[[ MATERIAL SHOWN open ]]
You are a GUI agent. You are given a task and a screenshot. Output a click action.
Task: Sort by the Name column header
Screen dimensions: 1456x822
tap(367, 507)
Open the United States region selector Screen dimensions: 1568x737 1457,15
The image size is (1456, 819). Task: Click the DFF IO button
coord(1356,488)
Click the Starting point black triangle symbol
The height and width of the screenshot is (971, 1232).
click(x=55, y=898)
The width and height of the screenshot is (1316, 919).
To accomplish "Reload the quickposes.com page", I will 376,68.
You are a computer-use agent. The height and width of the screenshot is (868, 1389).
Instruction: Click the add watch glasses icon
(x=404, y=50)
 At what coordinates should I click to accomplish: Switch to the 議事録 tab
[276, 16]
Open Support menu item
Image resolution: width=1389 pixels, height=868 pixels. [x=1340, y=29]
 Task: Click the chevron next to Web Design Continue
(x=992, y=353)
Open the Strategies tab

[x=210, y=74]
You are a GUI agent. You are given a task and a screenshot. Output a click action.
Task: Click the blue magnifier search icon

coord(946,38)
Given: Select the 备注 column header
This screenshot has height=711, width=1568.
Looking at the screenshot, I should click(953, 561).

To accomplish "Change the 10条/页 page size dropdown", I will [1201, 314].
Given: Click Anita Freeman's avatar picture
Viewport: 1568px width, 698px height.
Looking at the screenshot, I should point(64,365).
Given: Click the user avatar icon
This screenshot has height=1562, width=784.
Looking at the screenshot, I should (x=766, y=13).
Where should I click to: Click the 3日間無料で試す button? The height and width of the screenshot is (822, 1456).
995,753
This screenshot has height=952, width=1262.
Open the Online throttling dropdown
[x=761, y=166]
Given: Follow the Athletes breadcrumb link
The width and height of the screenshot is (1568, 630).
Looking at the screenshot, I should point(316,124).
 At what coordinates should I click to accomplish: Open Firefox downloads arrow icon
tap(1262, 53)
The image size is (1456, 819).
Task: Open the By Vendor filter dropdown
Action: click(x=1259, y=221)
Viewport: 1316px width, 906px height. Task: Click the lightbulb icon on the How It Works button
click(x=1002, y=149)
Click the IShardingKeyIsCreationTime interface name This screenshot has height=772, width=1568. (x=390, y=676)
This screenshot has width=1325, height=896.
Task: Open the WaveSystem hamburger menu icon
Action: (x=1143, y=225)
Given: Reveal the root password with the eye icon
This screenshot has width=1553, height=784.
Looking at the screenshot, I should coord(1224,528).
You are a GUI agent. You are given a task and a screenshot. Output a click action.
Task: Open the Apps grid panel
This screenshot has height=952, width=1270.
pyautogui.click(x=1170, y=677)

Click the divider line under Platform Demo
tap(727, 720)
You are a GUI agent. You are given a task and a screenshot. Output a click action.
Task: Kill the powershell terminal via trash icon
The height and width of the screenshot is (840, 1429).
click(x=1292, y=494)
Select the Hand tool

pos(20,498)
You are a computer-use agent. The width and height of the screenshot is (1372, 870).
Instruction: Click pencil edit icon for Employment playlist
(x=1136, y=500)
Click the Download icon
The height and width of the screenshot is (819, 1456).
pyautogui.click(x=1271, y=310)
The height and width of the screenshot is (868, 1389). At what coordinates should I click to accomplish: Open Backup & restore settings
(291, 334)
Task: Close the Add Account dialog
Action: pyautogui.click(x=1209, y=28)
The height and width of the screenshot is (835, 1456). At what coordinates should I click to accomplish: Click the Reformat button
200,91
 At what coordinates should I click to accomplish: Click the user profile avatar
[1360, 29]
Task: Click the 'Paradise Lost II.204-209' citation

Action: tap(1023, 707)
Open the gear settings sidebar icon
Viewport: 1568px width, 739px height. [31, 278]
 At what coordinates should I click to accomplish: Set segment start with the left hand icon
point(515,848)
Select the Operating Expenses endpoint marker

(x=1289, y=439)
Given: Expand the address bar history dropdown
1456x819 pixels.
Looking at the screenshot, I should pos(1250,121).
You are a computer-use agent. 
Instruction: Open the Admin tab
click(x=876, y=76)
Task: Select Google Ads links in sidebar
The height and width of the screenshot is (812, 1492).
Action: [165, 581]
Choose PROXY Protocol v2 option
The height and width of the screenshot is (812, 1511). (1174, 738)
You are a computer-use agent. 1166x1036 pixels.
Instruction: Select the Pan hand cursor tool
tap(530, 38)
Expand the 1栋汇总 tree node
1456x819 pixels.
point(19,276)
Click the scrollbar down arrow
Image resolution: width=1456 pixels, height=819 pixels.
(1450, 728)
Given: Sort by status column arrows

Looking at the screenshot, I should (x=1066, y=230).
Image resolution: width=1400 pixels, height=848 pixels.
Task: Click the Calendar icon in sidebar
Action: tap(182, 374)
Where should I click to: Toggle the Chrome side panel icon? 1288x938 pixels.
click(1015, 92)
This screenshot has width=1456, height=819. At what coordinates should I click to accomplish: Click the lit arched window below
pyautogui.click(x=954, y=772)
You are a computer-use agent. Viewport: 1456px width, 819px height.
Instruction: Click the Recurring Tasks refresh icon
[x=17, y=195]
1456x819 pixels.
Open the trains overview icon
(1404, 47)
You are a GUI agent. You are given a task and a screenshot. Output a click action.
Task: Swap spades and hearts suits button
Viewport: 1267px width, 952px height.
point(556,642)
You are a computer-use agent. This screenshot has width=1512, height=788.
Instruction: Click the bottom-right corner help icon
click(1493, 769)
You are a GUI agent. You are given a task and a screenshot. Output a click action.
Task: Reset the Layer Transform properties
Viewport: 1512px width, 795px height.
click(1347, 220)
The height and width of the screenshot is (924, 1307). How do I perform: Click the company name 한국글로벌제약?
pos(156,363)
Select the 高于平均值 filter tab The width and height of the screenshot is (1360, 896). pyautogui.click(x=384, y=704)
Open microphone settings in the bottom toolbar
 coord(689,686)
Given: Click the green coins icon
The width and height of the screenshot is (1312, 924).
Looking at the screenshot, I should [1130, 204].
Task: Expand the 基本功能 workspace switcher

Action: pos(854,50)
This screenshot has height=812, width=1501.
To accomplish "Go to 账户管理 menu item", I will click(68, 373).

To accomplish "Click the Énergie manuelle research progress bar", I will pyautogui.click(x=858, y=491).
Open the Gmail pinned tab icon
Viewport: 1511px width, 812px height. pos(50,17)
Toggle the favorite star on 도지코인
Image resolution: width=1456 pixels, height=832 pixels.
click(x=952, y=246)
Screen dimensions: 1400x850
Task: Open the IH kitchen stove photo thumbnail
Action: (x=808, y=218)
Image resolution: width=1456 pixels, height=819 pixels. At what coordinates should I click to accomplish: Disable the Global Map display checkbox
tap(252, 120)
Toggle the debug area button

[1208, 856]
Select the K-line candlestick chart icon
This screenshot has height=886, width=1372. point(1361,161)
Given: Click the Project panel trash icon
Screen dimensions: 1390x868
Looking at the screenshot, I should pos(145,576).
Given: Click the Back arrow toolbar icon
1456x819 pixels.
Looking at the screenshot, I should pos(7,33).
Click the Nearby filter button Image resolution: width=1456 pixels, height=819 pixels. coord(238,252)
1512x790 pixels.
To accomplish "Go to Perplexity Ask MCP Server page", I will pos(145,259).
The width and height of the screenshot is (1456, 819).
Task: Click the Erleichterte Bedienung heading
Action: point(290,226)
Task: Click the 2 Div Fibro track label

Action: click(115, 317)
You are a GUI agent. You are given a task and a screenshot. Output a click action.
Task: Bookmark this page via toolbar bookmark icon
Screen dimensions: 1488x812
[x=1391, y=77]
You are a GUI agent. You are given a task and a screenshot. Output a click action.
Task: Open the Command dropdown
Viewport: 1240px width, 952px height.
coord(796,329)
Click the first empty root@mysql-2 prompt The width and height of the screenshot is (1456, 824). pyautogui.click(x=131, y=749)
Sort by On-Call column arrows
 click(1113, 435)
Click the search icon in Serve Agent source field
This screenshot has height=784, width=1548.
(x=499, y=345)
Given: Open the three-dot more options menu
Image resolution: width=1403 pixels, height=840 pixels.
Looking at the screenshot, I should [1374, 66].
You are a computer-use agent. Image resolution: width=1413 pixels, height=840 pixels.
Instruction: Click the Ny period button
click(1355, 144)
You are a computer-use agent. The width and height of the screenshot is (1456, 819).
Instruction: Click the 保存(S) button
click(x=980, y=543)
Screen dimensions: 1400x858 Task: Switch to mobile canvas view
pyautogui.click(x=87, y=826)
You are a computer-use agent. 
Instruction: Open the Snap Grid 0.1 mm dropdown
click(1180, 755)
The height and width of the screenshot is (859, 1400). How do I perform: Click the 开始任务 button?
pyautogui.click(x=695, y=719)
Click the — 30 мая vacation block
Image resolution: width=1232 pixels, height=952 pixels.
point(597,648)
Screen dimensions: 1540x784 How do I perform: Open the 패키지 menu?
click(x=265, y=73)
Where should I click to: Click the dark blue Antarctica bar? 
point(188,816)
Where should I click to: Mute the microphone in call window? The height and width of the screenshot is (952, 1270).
[[ MATERIAL SHOWN closed ]]
**WHAT THIS TASK INVOLVES**:
Copy every line from the material in which the word "computer" can be found.

**OUTPUT FOR THIS TASK**:
You are a computer-use agent. The height and width of the screenshot is (868, 1389).
You are a computer-use agent. The width and height of the screenshot is (1372, 870).
You are a computer-use agent. 
You are a computer-use agent. 1166x1036 pixels.
You are a computer-use agent. Viewport: 1456px width, 819px height.
You are a computer-use agent. This screenshot has width=1512, height=788.
You are a computer-use agent. Image resolution: width=1413 pixels, height=840 pixels.
You are a computer-use agent. The width and height of the screenshot is (1456, 819).
You are a computer-use agent. 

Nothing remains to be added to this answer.